Monday, January 22, 2018

Tuesday Morning Links

This and that for your Tuesday reading.

- Jim Hightower writes about the importance of a popular movement to build the policy foundation for middle- and working-class prosperity. And Doug Henwood notes that the U.S. union movement managed to hold its ground in 2017.

- Ellie May MacDonald points out how austerity imposes a disproportionate burden on women:
Firstly, austerity measures are likely to decrease the ability of women to gain employment – the most effective route out of poverty. Changes to Universal Credit provide greater incentives for single-earner households and penalise two-earner households through benefit reductions. Women, more often the ‘second earner’, will face disincentives to work. The cuts to the public sector (in terms of both jobs and the real value of earnings) harm women more than men, since around two-thirds of the public-sector workforce is female. 73 per cent of those that are affected by the public sector pay freeze were women, according to the Women’s Budget Group. The continuation of these cuts will decrease the incomes of many women or deplete them altogether.

Secondly, the welfare state cuts have unacceptable consequences for women. Women are more dependent than men upon the welfare state; care responsibilities prevent many from entering employment and earning an independent income. Even within employment, women may suffer in-work poverty because they are only able to maintain part-time, low-paid jobs whilst caring for dependents.
Thirdly, Universal Credit is changing the structure of the family – to the detriment of mothers. Universal Credit creates incentives for single-earner ‘breadwinner’ households, due to the withdrawal of benefits from two-earner households. Furthermore, UC is paid in one lump-sum into one bank account (usually the primary earner’s). These measures are likely to increase incidences of households with one primary earner and a partner that is either a second earner or not earning. Women are much more likely than men to be the latter, increasing their dependence upon their male partners.

Dependence upon the income of a partner has two effects. Firstly, it may leave some women without sufficient resources to meet their minimum needs. Breadwinner ideology can affect who accesses resources within the household, because it can reduce women’s bargaining power if they are not seen to be contributing to the household income. Secondly, it is likely to increase the risk of future poverty, since economic dependence means that an individual’s continued economic stability and wellbeing depends on two conditions: their partners keeping their income, and their families staying together. Dependency reduces the ability of women to get a source of stable income after separation (either through a good job or from a pension), whilst also leaving her with fewer assets and wealth.
The problem of poverty should be the priority of policy makers, not only for those focused on social injustice but also for those seeking economic benefits. The cost of increased spending on public services, particularly child care services, is likely to be mitigated by the increased economic activity. In 2011, the IPPR published a report making the economic case for universal childcare: on the basis of their cost-benefit analysis, they show that universal childcare pays a return of £20,050 over four years to the government.

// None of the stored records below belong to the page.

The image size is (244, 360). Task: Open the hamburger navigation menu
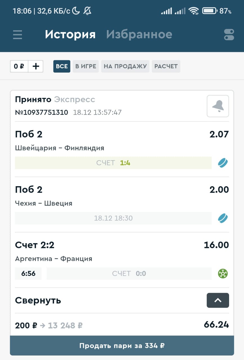17,35
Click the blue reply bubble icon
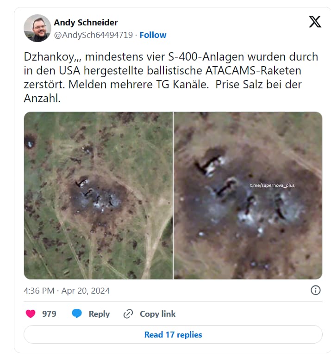 point(77,314)
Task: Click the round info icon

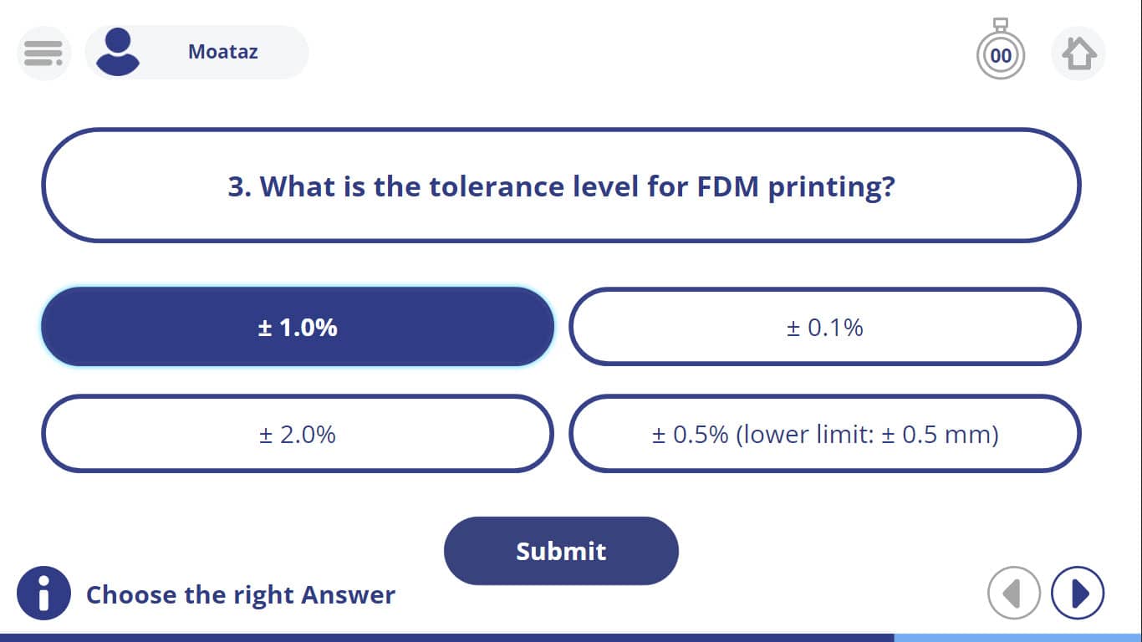Action: coord(43,594)
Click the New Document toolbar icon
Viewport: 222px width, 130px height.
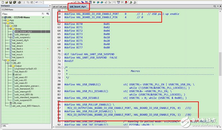(x=2, y=3)
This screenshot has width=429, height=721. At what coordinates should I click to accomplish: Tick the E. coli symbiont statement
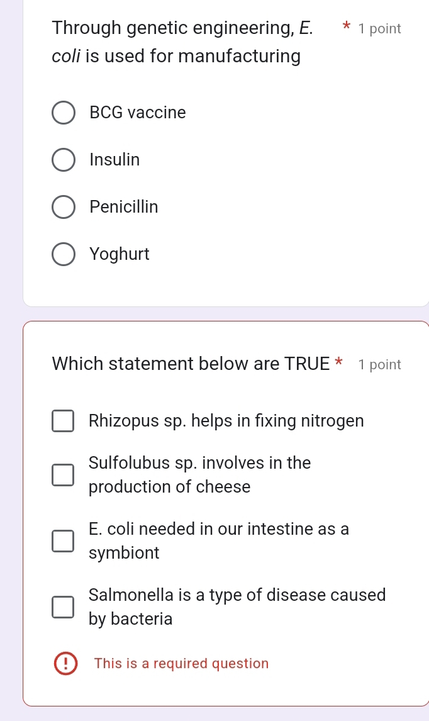(63, 541)
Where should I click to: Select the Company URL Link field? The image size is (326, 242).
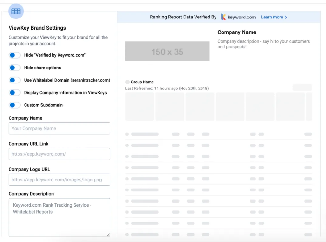59,154
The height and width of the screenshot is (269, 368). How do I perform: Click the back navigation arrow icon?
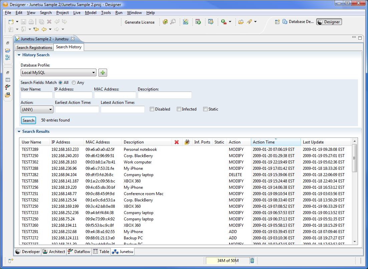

The government is not doing enough to combat the entrenched nature of women’s poverty. This is either through ignorance – since official statistics conceal the true extent of this poverty – or because neither women nor poverty are the priority of policymakers in a time of austerity. The current government should be held to account for this injustice, particularly given that the Equality Act of 2006 provides the legitimate grounds to do so. This is a legal obligation to pay ‘due regard’ to gender equality when making decisions relating to spending plans. This requires a long-standing commitment to social change, not quick-fix measures that improve poverty rates in the short-term.
- Gary Mason comments on the unacceptable abandonment of Sears' workers, as people who dedicated decades to their employer saw their pensions siphoned off by corporate profiteers. Jesse McLaren and Kate Hayman discuss how the treatment of workers by Tim Hortons franchises is antithetical to their health and welfare. And Talia Jane shares her story of seeing her career derailed for the crime of trying to seek out fair pay.

- Stewart Smyth writes that the only way to get housing policy right is to prioritize the availability of homes over the use of housing as a means to accumulate wealth. And William Rees discusses the role international capital has played in shifting us in the wrong direction. 

- Finally, Luisa D'Amato points out how Justin Trudeau is now insulting Canadians in trying to excuse his own broken promise of a fair electoral system.